Special duty must be demonstrated in order to recover for an alleged negligent performance of a governmental function
2014 NY Slip Op 04464, Appellate Division, Second Department
While employed by the New York City Department of Education (Department) as a school social worker [Worker] allegedly was injured when two kindergarten students collided with her in a school hallway. Worker commenced an action against the Department and the City of New York, alleging negligent supervision.
The Supreme Court granted Department's motion for summary judgment dismissing the complaint. The Appellate Division sustained the lower court’s ruling. The court explained that a school district may not be held liable for the negligent performance of its governmental function of supervising children in its charge, “at least in the absence of a special duty to the person injured.” Under the doctrine that a school district acts in loco parentis with respect to its minor students, a school district owes a "special duty" to the students themselves in contrast to owing a special duty to teachers, administrators, and other adults on or off of school premises.

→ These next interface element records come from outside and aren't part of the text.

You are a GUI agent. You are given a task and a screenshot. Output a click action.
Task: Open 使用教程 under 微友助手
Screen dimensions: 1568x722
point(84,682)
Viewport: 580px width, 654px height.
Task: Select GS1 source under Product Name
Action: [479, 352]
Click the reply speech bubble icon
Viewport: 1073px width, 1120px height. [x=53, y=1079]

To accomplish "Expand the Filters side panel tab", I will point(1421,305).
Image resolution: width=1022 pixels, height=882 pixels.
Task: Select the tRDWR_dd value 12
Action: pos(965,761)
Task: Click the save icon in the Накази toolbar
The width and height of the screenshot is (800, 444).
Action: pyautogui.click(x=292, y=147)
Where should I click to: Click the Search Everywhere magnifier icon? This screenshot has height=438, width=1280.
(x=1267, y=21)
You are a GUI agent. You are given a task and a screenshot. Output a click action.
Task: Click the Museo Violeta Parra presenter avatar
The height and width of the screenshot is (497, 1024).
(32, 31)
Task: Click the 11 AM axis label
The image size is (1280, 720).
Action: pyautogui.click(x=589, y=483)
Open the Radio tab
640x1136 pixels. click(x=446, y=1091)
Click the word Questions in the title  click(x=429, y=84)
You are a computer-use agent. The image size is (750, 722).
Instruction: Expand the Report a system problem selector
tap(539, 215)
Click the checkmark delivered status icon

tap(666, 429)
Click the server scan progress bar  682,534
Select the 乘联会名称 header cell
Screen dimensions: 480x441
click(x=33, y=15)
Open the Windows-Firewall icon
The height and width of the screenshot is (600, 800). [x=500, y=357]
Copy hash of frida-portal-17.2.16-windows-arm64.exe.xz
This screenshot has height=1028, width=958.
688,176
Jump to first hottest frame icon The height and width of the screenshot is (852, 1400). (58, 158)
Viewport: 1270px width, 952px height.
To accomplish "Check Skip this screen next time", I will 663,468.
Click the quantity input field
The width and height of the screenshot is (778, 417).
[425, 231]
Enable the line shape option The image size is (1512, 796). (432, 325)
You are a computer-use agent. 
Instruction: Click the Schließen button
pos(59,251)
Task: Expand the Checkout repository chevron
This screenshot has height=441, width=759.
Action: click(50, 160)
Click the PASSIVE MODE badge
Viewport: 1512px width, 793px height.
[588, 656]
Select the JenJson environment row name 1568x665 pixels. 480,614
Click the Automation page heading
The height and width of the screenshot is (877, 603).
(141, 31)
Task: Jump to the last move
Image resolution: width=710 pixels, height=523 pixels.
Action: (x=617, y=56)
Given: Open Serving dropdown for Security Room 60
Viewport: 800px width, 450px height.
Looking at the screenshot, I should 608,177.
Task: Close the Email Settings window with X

Thus a school district may be held liable to a student when it breaches that duty, so long as all other necessary elements of a negligence cause of action are established.
In contrast, this special duty owed to the students themselves does not, as a general matter, carry over to teachers, administrators, and other adults on or off of school premises.
Here, said the Appellate Division, the Department established prima facie, that it did not owe the Worker a special duty and Worker did not raise a triable issue of fact.